▸ Exercise requirements:
According to the text on Linux kernel sysctl defaults, why should the default values of these parameters be changed?

▸ Selected text:
___

Description Alexander Hass 2006-08-16 11:52:38 UTC
The Linux Kernel defaults of the following sysctl parameters are too small to
run larger applications. Values are taken from a server with 8 CPUs and 8 GB
RAM, running RHEL 4 AS Update 2, Kernel 2.6.9-22.0.2.ELsmp x86_64, assuming this
hasn't been changed yet:

1 # cat /proc/sys/kernel/shmmax
33554432 (32 MB)
2 # cat /proc/sys/kernel/shmall
2097152 (8 GB)
3 # cat /proc/sys/kernel/sem
250     32000   32      128

ad 1 and 2) We currently recommend values representing 20 GB each. My proposal
for new default values would be to dynamically adapt them to the available size
of virtual memory, by adding up RAM and Swap.

___

Records taken from a collection:
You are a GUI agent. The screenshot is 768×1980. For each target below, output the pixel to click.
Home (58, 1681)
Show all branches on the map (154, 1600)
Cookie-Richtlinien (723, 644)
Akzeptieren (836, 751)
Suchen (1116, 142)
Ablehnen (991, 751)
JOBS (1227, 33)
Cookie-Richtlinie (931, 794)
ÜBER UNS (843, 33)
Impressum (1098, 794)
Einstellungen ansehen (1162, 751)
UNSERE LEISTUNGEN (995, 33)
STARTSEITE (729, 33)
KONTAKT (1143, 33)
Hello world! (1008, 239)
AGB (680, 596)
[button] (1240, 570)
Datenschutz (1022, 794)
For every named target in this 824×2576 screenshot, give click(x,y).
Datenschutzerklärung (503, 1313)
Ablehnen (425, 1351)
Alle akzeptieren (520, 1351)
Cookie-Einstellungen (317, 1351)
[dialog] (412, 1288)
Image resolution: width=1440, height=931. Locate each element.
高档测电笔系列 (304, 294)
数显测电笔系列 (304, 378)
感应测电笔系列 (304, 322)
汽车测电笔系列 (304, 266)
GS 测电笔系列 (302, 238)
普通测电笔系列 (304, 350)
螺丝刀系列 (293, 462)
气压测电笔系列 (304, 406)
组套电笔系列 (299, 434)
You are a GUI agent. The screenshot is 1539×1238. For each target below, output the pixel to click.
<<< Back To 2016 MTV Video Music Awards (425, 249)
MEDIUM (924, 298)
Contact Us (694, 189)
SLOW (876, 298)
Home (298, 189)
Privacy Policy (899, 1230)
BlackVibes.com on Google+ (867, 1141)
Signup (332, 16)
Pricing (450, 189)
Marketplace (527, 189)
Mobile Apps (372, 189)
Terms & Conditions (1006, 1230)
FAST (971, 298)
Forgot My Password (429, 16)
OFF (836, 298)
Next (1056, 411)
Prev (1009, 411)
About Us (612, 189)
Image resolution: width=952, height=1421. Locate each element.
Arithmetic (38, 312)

___

▸ Your response:
The Linux kernel defaults for these sysctl parameters are too small to run larger applications. For shmmax and shmall, the writer recommends values representing 20 GB each and proposes new defaults that adapt to the available virtual memory, which is RAM plus swap.